In an action, inter alia, to recover damages for breach of fiduciary duty, the plaintiffs appeal from a judgment of the Supreme Court, Putnam County (Sweeny, J.), dated August 2, 2000, which, upon an order of the same court dated February 29, 2000, granting that branch of the motion of the defendants DeWitt Stern Group, Inc., and Stanley Levine which was to dismiss the first, second, third, and fourth causes of action insofar as asserted against them, and upon an order of the same court dated July 3, 2000, which, upon reargument, granted that branch of the motion of those defendants which was to dismiss the fifth cause of action insofar as asserted against them, dismissed the complaint insofar as asserted against those defendants.
Ordered that the judgment is affirmed, with costs.
The plaintiffs obtained a homeowner’s insurance policy through the services of the defendants DeWitt Stern Group, Inc., and Stanley Levine (hereinafter collectively referred to as the broker defendants). When the plaintiffs’ home was de*197stroyed by fire, they filed a timely claim with their insurer, and sought the assistance of the broker defendants to adjust the claim. The broker defendants were allegedly unable to do so, and referred the plaintiffs to the defendant GSA, Inc. (hereinafter the public adjuster).
The plaintiffs entered into an agreement with the public adjuster, pursuant to which it was to receive a 6% commission on the insurance proceeds recovered by the plaintiffs in exchange for the performance of its services. Ultimately, the plaintiffs recovered $549,740, from which the public adjuster received a commission of approximately $33,000. Unbeknownst to the plaintiffs, the public adjuster then gave the broker defendants a referral fee of approximately $16,000. The plaintiffs alleged, inter alia, that the broker defendants’ receipt of a referral fee violated Insurance Law § 2119 (c) (1). The Supreme Court granted that branch of the broker defendants’ motion which was to dismiss the first, second, third, and fourth causes of action insofar as asserted against them, and, upon reargument, that branch of their motion which was to dismiss the fifth cause of action insofar as asserted against them. As a result, the complaint was dismissed insofar as asserted against the broker defendants.
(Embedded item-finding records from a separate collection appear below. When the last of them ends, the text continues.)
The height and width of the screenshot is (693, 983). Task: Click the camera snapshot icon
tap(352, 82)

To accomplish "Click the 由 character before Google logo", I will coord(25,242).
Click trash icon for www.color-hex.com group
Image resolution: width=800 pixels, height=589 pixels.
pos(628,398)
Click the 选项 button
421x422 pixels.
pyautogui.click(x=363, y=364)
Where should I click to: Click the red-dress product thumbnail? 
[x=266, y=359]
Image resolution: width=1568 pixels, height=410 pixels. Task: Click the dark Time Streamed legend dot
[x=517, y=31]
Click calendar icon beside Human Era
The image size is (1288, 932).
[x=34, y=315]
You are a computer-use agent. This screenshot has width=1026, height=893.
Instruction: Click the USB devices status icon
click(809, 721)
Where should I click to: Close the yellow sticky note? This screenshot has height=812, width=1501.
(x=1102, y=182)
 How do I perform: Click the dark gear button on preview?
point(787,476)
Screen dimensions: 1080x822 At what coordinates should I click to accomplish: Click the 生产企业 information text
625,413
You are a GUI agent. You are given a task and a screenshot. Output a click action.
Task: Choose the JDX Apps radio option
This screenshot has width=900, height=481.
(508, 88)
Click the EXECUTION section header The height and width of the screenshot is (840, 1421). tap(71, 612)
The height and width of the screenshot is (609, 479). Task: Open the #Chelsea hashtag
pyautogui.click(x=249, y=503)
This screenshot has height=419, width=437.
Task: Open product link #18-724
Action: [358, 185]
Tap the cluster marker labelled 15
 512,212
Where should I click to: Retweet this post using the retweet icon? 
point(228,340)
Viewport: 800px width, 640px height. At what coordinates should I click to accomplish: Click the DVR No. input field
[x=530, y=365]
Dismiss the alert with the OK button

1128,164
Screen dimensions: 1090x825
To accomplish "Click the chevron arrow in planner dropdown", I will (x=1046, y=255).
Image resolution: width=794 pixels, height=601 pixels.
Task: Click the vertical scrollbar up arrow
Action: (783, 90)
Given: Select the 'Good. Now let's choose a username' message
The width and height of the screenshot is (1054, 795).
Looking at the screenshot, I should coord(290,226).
We affirm.
In pertinent part, Insurance Law § 2119 (c) (1) provides: “No insurance broker may receive any compensation * * * from any insured or prospective insured for or on account of the negotiation or procurement of, or other services in connection with, any contract of insurance made or negotiated in this state or for any other services on account of such insurance polices or contracts, including adjustment of claims arising therefrom, unless such compensation is based upon a written memorandum, signed by the party to be charged, and specifying or clearly defining the amount or extent of such compensation” (emphasis supplied). This statute, which was intended to regulate fees other than commissions (see, McKinnon v International Fid. Ins. Co., 182 Misc 2d 517), protects insureds from unscrupulous insurance brokers who could otherwise charge additional fees without the insured’s knowledge (see, Metz v National Adj. Co., 89 Misc 2d 1067; Aeropulse, Inc. v Armstrong & Brooks, 740 F Supp 938). Pursuant to the statute, an insurance broker may not charge for additional services without the express written consent of the insured. An insurance broker is not precluded from earning an additional fee from the insured if it is contemplated by a written agreement between them (see, Matter of Country-Wide Brokerage v Harnett, 58 AD2d 517).
*198Given the purpose of the statute, it has no application to this case (see, Metz v National Adj. Co., supra; Srein v Soft Drink Workers Union, 93 F3d 1088). Indeed, the plaintiffs were charged no hidden or additional fees by the broker defendants (cf., Evvtex Co. v Hartley Cooper Assocs., 911 F Supp 732, affd 102 F3d 1327). Rather, the plaintiffs agreed to pay the public adjuster a 6% commission, which the public adjuster chose to share with the broker defendants. This is a practice expressly permitted by the rules of the New York State Insurance Department (see, 11 NYCRR 25.3), and it was not to the plaintiffs’ detriment. As the referral fee was not prohibited by the Insurance Law, the causes of action predicated upon the alleged violation thereof which were asserted against the broker defendants were correctly dismissed.
The plaintiffs’ remaining contentions are without merit. S. Miller, J. P., Luciano, Schmidt and Smith, JJ., concur.